Hypotension will be defined as fall in MAP equal or more than 20% of baseline.

Crystalloid co loading will be started just after giving the spinal anaesthesia with ringer lactate 20 ml per kg. Spike of intravenous drip set at height of 100 to 120 cm from patient cannula end in both the group. In group A constant 300mmhg  pressure will be created with pneumatic pressure sleeve wrapped around the 500 ml ringer lactate bag creating pressure head or gradient between the spike of fluid infusion set and patient intravenous cannula end . This will be done by repeatedly pressing the pump bulb of pneumatic pressure infusion bag by nursing staff or anaesthesia technician or resident doctor not aware of study. In Group B pneumatic pressure infuser pump bulb will be pressed repeatedly with open valve of  pump bulb of pneumatic pressure sleeve wrapped around the 500 ml ringer lactate bag without creating the pressure gradient across chamber spike of intravenous drip set and tip of intravenous cannula at patient end to ensure blinding of study. Investigator will not be aware of group A or B.
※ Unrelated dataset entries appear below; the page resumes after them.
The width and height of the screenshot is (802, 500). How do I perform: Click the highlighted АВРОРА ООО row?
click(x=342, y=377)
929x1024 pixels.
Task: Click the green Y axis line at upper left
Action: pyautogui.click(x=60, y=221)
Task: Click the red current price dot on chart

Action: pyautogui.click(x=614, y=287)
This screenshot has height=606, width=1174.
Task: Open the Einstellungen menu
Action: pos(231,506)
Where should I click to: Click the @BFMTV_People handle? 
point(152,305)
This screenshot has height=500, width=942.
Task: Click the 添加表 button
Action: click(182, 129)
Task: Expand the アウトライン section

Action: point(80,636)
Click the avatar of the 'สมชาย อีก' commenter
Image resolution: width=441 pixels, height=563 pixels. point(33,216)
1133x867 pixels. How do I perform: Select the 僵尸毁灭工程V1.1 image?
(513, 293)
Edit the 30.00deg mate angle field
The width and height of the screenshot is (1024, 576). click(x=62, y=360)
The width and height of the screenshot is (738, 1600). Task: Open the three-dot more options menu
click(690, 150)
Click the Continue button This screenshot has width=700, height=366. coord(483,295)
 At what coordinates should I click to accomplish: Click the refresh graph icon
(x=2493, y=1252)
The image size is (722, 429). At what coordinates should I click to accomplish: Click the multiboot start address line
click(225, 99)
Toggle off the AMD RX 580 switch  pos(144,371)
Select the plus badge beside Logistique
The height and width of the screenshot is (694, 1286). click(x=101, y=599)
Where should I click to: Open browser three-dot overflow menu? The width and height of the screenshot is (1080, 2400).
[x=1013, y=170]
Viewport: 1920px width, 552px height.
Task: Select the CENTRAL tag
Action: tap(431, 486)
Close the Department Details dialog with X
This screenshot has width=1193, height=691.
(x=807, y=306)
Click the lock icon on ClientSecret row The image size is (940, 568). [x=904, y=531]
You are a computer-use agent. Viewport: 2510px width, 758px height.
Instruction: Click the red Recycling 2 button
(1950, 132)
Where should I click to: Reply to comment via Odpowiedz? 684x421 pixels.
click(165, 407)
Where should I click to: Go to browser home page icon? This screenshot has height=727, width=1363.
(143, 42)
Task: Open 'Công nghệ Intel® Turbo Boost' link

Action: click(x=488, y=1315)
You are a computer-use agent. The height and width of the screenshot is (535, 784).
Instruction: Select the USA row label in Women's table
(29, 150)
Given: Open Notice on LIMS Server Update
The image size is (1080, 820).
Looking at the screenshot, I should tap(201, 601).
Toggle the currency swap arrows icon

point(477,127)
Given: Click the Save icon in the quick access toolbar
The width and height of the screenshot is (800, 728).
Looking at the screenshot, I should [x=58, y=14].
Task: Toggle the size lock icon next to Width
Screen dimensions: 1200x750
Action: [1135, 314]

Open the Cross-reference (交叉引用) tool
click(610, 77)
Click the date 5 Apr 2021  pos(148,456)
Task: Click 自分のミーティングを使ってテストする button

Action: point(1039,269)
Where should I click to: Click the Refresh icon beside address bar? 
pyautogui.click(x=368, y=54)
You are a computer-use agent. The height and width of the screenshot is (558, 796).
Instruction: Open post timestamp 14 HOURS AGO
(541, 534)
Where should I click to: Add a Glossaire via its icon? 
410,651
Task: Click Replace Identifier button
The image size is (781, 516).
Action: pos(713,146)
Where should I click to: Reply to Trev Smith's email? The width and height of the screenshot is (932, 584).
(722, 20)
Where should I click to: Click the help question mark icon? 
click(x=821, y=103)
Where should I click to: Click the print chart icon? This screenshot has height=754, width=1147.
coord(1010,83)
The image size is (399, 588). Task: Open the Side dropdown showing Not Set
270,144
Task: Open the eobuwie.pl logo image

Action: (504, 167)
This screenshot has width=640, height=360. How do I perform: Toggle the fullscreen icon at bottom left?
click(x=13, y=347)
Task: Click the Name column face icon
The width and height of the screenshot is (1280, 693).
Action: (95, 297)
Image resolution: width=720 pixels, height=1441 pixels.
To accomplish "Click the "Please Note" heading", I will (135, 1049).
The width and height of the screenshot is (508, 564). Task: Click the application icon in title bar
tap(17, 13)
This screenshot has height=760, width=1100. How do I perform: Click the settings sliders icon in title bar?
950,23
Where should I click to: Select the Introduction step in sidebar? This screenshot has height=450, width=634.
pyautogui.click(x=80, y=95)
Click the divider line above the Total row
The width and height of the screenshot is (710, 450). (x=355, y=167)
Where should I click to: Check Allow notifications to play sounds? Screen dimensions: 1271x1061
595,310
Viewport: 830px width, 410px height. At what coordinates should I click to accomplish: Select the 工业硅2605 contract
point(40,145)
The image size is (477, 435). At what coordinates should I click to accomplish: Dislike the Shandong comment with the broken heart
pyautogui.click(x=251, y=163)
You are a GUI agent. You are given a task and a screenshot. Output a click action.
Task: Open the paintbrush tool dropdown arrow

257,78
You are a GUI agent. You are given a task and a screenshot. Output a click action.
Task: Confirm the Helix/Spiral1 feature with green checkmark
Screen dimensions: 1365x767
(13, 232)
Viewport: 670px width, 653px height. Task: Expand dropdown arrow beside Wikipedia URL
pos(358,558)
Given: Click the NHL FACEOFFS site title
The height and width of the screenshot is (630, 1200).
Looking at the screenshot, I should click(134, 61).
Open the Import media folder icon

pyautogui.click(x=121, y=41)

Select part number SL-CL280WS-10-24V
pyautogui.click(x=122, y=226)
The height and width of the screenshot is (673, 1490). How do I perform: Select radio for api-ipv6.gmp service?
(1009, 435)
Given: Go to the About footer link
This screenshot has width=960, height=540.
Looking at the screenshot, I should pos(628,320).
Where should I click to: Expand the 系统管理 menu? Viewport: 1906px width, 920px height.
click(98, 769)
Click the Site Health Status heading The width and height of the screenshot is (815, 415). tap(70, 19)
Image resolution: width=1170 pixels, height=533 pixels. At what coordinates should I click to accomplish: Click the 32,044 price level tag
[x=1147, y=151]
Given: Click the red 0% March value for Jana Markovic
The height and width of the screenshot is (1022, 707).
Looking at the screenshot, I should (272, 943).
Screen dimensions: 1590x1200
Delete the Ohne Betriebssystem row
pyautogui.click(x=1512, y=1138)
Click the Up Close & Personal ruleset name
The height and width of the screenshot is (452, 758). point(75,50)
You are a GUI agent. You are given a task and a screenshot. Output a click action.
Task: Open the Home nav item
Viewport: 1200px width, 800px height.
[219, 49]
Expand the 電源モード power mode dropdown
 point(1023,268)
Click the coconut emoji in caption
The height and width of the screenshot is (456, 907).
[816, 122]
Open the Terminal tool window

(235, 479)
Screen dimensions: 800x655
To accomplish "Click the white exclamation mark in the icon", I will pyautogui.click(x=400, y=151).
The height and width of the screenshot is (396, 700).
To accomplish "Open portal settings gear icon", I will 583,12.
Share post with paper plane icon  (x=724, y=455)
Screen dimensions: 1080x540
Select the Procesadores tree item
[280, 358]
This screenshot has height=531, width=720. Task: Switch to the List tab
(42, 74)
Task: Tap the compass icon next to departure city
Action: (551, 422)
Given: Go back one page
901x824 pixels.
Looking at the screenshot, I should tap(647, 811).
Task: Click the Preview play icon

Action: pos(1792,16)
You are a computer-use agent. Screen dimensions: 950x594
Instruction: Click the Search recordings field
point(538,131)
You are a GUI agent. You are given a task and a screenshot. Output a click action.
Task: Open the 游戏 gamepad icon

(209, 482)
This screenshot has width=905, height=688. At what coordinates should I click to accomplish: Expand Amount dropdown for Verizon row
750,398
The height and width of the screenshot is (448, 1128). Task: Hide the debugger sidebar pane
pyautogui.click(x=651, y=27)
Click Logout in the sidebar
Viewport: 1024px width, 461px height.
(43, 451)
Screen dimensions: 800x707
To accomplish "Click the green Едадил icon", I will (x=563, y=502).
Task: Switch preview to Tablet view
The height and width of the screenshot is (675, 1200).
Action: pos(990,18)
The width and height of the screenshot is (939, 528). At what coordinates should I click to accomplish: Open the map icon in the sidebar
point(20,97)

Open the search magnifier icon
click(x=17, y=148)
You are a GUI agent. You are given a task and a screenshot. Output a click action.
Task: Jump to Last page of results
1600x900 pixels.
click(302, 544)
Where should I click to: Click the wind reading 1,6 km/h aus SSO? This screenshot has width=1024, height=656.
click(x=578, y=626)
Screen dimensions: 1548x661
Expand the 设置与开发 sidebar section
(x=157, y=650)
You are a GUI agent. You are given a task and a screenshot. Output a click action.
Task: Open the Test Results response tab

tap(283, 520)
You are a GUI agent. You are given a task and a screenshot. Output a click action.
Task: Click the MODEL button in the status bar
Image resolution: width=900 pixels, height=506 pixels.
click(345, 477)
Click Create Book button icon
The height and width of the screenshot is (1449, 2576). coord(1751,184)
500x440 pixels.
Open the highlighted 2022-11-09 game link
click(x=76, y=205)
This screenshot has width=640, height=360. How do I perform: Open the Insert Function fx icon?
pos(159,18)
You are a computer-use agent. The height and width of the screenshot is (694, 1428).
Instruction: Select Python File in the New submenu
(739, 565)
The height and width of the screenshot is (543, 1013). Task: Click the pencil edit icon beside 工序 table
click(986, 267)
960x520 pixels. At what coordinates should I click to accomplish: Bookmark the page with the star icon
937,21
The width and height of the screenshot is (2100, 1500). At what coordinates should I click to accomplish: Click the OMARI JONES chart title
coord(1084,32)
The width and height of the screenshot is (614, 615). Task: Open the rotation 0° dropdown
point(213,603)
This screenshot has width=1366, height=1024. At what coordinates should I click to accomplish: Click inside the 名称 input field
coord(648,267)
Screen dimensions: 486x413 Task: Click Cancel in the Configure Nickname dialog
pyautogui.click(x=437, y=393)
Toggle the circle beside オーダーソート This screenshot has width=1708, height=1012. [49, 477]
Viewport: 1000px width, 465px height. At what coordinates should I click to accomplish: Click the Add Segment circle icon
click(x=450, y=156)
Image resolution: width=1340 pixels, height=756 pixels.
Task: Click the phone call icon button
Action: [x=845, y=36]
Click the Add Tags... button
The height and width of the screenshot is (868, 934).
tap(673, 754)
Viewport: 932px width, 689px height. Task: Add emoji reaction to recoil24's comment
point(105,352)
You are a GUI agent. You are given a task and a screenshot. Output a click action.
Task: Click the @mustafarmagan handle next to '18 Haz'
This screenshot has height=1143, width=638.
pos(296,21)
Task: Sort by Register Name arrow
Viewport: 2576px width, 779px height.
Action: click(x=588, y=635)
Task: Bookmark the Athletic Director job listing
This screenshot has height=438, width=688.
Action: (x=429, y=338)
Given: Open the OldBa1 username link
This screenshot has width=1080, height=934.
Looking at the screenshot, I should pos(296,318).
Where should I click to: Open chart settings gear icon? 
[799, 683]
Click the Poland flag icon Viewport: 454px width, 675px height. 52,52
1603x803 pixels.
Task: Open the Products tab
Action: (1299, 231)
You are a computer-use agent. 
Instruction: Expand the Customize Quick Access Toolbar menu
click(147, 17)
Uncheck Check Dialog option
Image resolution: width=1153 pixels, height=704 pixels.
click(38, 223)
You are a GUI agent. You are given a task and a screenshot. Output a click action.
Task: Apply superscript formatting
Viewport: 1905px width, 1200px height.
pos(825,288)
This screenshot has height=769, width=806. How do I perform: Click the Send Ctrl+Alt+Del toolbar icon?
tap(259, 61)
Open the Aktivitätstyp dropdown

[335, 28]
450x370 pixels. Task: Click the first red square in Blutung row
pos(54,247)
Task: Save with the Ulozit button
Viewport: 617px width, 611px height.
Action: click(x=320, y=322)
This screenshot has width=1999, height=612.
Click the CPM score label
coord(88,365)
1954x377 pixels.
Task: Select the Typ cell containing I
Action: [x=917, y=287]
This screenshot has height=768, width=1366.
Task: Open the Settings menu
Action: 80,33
Perioperative hypotension will be treated with inj ephedrine-3 mg bolus if there is fall in MAP equal or more than 20 percent of baseline. Total dose of ephedrine will be calculated during perioperative period.

 Bradycardia will be defined as heart rate  less than 60 bpm, intervened by inj atropine 0.6 mg.

Patient observation, monitoring and data recording

Perioperative monitoring tools ECG, NIBP, SPO2 will be used to monitor haemodynamic indices SBP, DBP, MAP, Heart Rate, urine output, perfusion index   noted from basal to the interval of 2 minutes, up to 30 minutes. Induction to incision time, incision to delivery time, duration of surgery, co loading volume 20ml per kg infusion time, requirement of vasopressor- total dose will be noted.

Total fluid volume and time taken to infuse the crystalloid co load will be noted in both the groups. Apgar score will be evaluated at 1 min and 5 min by paediatrician unaware of group allocation.

STATISTICAL ANALYSIS Statistical analysis using unpaired t test and ANOVA test by SPSS OR Open EPI software.